[THE PROBLEM]:
Would you return the entries below exactly from the line containing "Click Configure link for Check TODO" onward, ending with the final line and including it, and nothing else?

____

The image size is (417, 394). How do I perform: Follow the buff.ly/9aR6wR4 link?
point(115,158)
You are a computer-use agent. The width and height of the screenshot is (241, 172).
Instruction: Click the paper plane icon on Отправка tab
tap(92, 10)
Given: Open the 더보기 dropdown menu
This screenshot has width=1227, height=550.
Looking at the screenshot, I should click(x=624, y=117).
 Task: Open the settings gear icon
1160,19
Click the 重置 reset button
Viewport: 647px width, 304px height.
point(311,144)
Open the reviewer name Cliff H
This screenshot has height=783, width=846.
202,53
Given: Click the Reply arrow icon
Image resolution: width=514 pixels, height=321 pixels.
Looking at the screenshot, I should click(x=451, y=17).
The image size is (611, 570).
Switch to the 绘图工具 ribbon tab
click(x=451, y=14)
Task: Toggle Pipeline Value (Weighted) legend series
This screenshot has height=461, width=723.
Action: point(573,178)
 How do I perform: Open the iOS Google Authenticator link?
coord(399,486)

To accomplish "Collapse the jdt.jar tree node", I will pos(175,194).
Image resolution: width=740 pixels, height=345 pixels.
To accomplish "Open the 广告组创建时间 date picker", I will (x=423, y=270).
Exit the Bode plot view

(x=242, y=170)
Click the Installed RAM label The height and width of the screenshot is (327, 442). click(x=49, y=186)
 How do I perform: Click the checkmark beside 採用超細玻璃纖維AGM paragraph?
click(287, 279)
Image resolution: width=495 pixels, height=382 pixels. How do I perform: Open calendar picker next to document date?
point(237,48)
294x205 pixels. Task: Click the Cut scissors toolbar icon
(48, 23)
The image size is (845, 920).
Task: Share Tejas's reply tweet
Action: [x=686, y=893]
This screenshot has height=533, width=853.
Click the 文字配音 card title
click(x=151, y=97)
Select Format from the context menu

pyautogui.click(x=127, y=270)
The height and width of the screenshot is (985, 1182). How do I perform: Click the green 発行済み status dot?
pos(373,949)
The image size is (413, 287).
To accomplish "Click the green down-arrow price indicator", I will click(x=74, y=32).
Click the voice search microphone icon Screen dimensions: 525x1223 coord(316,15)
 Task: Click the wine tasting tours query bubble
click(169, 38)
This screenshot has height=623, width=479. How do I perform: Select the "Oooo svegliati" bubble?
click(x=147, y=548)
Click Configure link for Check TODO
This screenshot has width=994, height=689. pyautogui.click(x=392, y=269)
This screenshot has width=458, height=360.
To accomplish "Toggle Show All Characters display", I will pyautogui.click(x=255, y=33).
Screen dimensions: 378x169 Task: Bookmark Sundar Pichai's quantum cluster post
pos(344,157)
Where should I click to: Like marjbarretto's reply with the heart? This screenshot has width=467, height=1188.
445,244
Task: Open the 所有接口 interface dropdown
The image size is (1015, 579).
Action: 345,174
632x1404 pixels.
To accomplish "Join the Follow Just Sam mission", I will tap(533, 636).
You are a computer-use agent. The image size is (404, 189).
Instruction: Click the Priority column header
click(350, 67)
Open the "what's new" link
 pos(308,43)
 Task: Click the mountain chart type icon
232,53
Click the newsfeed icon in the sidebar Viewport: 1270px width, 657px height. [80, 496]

____

[SOLUTION TO THIS TASK]:
Click Configure link for Check TODO
This screenshot has width=994, height=689. pyautogui.click(x=392, y=269)
This screenshot has width=458, height=360.
To accomplish "Toggle Show All Characters display", I will pyautogui.click(x=255, y=33).
Screen dimensions: 378x169 Task: Bookmark Sundar Pichai's quantum cluster post
pos(344,157)
Where should I click to: Like marjbarretto's reply with the heart? This screenshot has width=467, height=1188.
445,244
Task: Open the 所有接口 interface dropdown
The image size is (1015, 579).
Action: 345,174
632x1404 pixels.
To accomplish "Join the Follow Just Sam mission", I will tap(533, 636).
You are a computer-use agent. The image size is (404, 189).
Instruction: Click the Priority column header
click(350, 67)
Open the "what's new" link
 pos(308,43)
 Task: Click the mountain chart type icon
232,53
Click the newsfeed icon in the sidebar Viewport: 1270px width, 657px height. [80, 496]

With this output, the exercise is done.